- [Istruzioni di lavoro]:
a) Secondo il brano, in quale campo fa ricerca chi racconta?
b) Trascrivi dal brano il passo che comincia con le parole "Li ho conosciuti, no" e si ferma dopo "non a riempirla.".
== Blocco di testo ==
Li ho conosciuti, no a caso, a un convegno internazionale organizzato dalla loro universtà. In realtà, ho conosciuto Emilio, uomo decisamente notevole, durante uno dei break caffè dei lavori (noiosissimi e inutili per il mio campo di ricerche che è la psicologia) e quando Mirella lo ha raggiunto mi ha fatto piacere poterla osservare più da vicino. L’avevo già notata la mattina precedente e la sera, mettendomi a letto, non riuscivo ancora a togliermela dalla testa. Non per la sua bellezza, decisamente fuori dal comune, d’accordo, ma per il suo modo di occupare lo spazio. Una stanza, indipendentemente dalla sua grandezza, appare spoglia se lei ne esce, poiché appena va via ci si rende conto che era lei ad arredarla se non a riempirla.
===
== Elenco dei dati ==
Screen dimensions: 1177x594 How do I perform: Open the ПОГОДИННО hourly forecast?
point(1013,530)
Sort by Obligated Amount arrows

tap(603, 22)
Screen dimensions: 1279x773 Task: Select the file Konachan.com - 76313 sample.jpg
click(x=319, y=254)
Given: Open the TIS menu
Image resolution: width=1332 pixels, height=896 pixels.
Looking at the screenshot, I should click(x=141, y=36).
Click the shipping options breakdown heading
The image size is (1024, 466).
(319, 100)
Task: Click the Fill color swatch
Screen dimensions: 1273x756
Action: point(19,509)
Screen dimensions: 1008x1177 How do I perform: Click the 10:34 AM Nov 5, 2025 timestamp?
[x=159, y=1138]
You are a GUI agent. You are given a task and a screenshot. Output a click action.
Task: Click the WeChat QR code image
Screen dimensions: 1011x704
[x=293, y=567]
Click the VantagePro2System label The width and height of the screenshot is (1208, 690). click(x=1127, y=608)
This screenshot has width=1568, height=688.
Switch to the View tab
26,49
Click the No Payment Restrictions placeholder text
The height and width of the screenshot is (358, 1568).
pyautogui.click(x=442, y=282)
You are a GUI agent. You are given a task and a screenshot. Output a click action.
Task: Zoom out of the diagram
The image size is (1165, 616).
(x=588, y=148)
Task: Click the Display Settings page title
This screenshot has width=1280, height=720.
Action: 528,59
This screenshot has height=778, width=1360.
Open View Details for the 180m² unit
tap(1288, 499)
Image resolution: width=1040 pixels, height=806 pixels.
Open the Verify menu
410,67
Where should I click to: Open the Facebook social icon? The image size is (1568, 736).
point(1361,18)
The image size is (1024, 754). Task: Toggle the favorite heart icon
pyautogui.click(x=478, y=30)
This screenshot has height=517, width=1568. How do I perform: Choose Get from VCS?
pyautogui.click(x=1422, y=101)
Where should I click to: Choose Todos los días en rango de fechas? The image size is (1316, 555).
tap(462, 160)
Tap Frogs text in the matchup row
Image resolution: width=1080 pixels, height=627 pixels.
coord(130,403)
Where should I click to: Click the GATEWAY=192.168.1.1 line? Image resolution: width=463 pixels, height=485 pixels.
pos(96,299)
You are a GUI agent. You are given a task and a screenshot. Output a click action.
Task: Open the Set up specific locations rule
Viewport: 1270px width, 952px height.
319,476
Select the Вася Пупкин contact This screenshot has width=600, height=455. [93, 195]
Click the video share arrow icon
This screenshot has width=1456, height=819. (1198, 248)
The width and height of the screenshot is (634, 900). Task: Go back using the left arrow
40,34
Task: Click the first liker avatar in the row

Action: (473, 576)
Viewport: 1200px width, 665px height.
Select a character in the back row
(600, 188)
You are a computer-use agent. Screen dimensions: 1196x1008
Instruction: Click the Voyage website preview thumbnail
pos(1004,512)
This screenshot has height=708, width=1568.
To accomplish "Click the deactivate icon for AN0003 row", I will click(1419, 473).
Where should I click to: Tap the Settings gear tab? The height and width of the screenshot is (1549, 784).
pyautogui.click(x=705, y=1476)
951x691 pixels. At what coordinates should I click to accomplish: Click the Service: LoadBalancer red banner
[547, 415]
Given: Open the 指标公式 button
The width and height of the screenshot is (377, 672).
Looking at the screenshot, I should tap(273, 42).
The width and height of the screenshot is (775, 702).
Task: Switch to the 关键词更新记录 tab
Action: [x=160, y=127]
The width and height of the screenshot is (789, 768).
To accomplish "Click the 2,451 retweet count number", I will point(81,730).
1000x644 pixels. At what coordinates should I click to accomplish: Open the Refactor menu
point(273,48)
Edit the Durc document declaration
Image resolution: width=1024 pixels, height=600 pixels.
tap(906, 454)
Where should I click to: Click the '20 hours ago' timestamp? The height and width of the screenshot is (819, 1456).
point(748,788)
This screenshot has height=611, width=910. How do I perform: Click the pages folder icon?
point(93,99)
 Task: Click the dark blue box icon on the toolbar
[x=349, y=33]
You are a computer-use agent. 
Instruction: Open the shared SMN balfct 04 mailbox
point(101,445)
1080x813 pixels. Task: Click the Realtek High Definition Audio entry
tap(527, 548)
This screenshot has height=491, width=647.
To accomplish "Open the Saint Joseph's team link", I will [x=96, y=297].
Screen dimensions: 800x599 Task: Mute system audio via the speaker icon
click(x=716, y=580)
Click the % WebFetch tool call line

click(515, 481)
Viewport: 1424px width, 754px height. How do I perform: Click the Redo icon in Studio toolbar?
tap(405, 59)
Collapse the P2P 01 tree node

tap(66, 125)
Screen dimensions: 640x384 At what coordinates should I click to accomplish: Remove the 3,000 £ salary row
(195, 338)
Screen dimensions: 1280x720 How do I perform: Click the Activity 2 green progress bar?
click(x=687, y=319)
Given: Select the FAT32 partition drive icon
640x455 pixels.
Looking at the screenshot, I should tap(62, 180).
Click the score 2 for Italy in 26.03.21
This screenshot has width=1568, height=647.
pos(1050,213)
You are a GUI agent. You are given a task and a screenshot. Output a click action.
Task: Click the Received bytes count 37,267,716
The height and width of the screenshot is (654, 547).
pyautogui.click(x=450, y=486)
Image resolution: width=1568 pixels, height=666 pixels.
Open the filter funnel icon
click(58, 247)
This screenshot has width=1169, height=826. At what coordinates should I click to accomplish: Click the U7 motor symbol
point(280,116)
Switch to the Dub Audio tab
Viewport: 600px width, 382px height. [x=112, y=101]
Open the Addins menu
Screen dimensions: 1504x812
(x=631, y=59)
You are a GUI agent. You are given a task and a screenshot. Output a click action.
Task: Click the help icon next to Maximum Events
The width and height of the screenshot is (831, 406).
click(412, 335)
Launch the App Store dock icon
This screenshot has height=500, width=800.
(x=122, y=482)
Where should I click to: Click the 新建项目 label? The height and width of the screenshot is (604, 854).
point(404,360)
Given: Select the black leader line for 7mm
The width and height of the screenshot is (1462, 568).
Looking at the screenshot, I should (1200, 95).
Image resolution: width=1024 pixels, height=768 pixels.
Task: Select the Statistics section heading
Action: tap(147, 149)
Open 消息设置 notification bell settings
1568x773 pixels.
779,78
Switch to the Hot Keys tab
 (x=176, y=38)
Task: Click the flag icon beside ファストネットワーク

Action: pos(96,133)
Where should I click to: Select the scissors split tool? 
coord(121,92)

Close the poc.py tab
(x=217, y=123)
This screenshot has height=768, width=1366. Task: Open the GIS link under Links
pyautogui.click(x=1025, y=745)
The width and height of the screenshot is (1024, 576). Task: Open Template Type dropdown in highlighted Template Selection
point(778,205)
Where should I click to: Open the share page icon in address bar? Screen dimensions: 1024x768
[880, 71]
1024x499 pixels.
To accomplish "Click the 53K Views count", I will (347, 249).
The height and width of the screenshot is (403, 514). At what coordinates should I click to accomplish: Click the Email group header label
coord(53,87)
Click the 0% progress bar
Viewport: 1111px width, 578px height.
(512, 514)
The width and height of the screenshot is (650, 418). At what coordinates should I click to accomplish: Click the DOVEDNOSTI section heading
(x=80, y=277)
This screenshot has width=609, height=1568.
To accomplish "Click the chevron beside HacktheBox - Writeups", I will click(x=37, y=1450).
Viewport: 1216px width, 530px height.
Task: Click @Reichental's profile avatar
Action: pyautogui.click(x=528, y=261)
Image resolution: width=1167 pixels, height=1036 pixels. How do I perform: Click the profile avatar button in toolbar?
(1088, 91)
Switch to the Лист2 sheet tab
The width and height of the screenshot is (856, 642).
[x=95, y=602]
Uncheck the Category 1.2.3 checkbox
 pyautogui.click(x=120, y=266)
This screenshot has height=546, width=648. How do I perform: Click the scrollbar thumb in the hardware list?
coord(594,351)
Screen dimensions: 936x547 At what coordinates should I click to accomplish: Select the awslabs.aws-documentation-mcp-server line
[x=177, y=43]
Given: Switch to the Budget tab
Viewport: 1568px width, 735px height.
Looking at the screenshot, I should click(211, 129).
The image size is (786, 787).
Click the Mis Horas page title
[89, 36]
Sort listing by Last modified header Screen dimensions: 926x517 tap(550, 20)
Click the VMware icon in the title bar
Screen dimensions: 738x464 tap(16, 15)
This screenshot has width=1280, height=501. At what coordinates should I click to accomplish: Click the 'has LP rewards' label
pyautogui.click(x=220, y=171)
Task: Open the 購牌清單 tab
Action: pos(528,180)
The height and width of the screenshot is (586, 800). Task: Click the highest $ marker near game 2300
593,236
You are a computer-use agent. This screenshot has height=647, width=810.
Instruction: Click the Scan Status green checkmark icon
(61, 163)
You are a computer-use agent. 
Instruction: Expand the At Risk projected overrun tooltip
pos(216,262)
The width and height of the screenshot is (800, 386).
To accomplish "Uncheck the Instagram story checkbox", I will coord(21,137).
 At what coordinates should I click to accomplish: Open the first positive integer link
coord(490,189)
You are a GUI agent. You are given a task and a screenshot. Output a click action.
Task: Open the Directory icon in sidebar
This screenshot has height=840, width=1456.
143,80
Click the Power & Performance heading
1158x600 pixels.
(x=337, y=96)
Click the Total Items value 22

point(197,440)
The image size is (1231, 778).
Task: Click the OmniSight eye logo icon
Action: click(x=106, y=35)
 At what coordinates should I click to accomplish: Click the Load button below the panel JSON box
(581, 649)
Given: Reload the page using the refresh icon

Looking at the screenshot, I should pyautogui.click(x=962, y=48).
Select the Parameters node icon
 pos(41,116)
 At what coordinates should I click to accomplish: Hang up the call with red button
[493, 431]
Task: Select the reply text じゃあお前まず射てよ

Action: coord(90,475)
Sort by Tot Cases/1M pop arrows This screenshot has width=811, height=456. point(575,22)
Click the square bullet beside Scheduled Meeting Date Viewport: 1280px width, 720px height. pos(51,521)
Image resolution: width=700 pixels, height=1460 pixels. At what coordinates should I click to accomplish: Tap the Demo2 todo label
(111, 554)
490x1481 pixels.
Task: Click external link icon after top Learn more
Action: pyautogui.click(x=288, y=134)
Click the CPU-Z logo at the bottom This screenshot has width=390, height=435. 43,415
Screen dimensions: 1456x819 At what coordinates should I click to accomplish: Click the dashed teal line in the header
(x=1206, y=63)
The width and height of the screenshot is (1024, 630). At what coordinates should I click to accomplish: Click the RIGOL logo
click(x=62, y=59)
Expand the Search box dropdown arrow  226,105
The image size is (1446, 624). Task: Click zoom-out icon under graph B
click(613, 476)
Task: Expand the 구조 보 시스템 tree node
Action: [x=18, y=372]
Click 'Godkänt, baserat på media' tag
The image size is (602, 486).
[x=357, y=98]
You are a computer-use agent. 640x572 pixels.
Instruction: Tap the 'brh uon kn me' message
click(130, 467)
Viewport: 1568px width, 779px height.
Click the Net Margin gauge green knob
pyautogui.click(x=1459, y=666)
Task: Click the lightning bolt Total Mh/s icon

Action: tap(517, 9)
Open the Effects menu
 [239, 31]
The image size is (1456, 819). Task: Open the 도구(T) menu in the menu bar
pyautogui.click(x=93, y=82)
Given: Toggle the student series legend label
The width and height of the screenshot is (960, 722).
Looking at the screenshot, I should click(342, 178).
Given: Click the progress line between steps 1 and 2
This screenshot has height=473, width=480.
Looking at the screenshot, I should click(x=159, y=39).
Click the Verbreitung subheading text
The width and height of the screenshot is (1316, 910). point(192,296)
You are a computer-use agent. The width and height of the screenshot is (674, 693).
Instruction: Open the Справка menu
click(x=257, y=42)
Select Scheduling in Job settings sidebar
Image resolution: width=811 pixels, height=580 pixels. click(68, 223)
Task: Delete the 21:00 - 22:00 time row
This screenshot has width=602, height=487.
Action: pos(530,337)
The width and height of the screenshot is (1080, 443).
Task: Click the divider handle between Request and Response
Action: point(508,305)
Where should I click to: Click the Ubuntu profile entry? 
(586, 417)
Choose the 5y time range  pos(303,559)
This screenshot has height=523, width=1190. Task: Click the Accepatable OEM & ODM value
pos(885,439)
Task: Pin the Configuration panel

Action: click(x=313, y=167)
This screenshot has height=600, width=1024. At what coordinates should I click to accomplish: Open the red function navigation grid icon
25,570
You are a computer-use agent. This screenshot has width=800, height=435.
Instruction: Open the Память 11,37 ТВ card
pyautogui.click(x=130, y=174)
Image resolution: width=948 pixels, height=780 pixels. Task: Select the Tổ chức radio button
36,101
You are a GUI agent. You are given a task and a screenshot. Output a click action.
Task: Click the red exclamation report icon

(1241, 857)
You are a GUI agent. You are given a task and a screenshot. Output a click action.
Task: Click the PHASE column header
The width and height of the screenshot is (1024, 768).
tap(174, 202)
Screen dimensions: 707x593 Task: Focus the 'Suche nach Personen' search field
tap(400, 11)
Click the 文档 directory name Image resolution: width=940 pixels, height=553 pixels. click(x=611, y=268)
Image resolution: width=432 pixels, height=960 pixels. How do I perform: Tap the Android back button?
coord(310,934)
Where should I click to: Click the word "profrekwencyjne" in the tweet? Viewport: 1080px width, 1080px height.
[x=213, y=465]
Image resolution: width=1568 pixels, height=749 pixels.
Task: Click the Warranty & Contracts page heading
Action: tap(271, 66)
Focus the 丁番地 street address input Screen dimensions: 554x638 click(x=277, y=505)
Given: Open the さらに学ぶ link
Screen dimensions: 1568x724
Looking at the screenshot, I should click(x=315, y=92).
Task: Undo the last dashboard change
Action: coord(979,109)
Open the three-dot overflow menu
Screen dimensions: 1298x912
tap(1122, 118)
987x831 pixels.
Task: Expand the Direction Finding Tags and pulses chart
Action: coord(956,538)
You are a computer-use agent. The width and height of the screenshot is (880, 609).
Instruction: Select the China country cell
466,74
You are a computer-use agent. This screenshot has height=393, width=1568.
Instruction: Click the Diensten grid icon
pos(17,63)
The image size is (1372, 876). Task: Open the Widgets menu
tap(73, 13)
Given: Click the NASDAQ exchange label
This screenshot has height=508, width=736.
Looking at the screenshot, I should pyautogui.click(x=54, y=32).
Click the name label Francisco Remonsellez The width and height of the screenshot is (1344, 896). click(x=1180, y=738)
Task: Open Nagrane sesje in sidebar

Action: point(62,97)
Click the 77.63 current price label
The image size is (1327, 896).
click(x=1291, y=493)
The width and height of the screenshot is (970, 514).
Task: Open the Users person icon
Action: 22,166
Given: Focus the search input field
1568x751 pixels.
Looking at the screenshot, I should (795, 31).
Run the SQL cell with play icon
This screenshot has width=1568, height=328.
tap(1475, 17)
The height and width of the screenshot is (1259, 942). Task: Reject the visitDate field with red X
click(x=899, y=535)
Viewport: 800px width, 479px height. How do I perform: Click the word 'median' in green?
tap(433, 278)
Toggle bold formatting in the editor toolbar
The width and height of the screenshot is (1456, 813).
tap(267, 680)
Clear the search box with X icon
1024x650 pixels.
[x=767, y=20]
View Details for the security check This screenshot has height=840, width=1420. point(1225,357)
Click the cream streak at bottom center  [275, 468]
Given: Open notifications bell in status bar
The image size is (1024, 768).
===
- [Risposte all'esercizio]:
a) La psicologia.

b)
Li ho conosciuti, no a caso, a un convegno internazionale organizzato dalla loro universtà. In realtà, ho conosciuto Emilio, uomo decisamente notevole, durante uno dei break caffè dei lavori (noiosissimi e inutili per il mio campo di ricerche che è la psicologia) e quando Mirella lo ha raggiunto mi ha fatto piacere poterla osservare più da vicino. L’avevo già notata la mattina precedente e la sera, mettendomi a letto, non riuscivo ancora a togliermela dalla testa. Non per la sua bellezza, decisamente fuori dal comune, d’accordo, ma per il suo modo di occupare lo spazio. Una stanza, indipendentemente dalla sua grandezza, appare spoglia se lei ne esce, poiché appena va via ci si rende conto che era lei ad arredarla se non a riempirla.